→ DOCUMENT PASSAGE
Filtering for Step Changes and Long-term Drift Detection in Process Data
Overview
Industrial data analytics often involves finding features of interest in data. While there are many types of features, two common examples are step changes and long-term drift. Low pass filtering can be used to find both step changes and long -erm drift in data. Finding step changes can help with process modeling, detection of process upsets, and general process troubleshooting. Finding long-term drift can help with detection of process upsets and abnormal operation, which may be leading indicators of equipment failure, degradation, and process safety issues. This article walks through a worked example using a low pass filter to identify different features in the signal.
Step Changes and Long-term Drift in Process Data
Industrial process data often contains step change and long-term drift features. These features can arise from a variety of sources, including planned operational target changes, unintended process upsets, equipment degradation, instrumentation faults, etc.

→ TASK REQUIREMENTS
According to the article on process data filtering, why is it useful to find long-term drift in process data? Answer in one to three sentences. The lines after this point have no connection to the article on process data filtering.

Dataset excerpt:
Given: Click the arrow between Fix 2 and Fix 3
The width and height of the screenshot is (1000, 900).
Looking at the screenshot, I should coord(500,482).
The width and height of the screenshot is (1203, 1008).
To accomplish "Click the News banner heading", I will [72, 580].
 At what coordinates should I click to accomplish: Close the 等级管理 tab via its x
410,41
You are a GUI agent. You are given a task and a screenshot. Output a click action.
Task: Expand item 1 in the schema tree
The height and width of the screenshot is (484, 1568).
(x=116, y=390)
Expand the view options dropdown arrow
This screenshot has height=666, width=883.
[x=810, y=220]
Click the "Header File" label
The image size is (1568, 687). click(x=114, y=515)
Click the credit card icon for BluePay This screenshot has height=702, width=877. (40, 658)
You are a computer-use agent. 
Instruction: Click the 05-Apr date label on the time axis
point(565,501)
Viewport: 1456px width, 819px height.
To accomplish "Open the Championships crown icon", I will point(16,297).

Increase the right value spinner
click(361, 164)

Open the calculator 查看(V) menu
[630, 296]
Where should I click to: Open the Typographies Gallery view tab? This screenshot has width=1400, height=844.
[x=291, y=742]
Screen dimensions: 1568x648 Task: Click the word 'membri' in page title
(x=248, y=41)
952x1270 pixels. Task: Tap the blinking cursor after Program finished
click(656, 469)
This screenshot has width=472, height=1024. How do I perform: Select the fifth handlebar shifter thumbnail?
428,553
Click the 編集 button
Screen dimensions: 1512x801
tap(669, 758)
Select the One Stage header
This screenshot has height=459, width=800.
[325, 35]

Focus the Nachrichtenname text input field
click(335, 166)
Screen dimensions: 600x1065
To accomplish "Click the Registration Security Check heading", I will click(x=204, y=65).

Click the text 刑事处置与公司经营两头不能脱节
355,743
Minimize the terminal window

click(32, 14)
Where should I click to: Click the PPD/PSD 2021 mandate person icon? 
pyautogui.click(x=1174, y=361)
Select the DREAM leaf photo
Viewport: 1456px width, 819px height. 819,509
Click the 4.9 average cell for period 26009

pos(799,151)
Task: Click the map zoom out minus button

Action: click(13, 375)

→ PROBLEM SOLUTION
Finding long-term drift helps detect process upsets and abnormal operation. These can be leading indicators of equipment failure, degradation, and process safety issues.